- Is fixed-point faster than floating-point?
- Why fixed-point over floating-point?
- Is fixed point arithmetic faster?
- What is the advantage of floating-point representation compared to fixed-point representation?
Is fixed-point faster than floating-point?
Fixed-point computations can be faster and/or use less hardware than floating-point ones. If the range of the values to be represented is known in advance and is sufficiently limited, fixed point can make better use of the available bits.

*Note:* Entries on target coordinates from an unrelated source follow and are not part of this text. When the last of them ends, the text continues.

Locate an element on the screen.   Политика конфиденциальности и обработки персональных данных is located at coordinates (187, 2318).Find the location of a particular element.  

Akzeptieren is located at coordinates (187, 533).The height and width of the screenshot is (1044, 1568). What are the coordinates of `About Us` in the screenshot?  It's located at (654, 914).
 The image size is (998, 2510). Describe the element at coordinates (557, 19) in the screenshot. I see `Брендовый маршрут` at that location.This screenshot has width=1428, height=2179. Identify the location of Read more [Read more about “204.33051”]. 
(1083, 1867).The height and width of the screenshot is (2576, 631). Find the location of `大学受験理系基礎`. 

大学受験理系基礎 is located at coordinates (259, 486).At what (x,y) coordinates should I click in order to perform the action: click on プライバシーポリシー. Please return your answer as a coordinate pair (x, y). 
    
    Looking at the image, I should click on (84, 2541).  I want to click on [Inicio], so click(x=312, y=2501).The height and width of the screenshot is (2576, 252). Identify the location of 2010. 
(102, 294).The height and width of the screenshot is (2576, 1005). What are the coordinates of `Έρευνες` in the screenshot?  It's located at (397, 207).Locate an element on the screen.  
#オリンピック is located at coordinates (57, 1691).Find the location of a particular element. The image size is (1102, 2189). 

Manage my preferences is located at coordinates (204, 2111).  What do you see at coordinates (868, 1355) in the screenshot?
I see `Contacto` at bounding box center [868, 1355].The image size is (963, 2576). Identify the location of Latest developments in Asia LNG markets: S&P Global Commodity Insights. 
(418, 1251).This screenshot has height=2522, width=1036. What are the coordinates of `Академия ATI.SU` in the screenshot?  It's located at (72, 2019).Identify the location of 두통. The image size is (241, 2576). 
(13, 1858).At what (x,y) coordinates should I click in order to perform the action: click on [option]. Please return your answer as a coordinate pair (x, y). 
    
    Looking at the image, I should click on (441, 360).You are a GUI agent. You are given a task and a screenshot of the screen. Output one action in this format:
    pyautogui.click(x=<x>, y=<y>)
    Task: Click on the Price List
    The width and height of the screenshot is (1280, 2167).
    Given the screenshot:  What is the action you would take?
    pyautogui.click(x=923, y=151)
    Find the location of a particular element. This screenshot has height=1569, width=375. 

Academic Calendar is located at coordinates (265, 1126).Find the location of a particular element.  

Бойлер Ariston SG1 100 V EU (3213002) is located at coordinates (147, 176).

Why fixed-point over floating-point?
With fixed-point notation, the gaps between adjacent numbers always equal a value of one, whereas in floating-point notation, gaps between adjacent numbers are not uniformly spaced – the gap between any two numbers is approximately ten million times smaller than the value of the numbers (ANSI/IEEE Std.
Is fixed point arithmetic faster?
Integers and fixed-point arithmetic in FPGA
In other words, 10 out of the 16 bits are used to represent the fractional part and 6 bits for the integer part. Fixed-point arithmetic is widely used in FPGA-based algorithms because it usually runs faster and uses fewer resources when compared to floating-point arithmetic.
What is the advantage of floating-point representation compared to fixed-point representation?
Floating-point numbers have two advantages over integers. First, they can represent values between integers. Second, because of the scaling factor, they can represent a much greater range of values.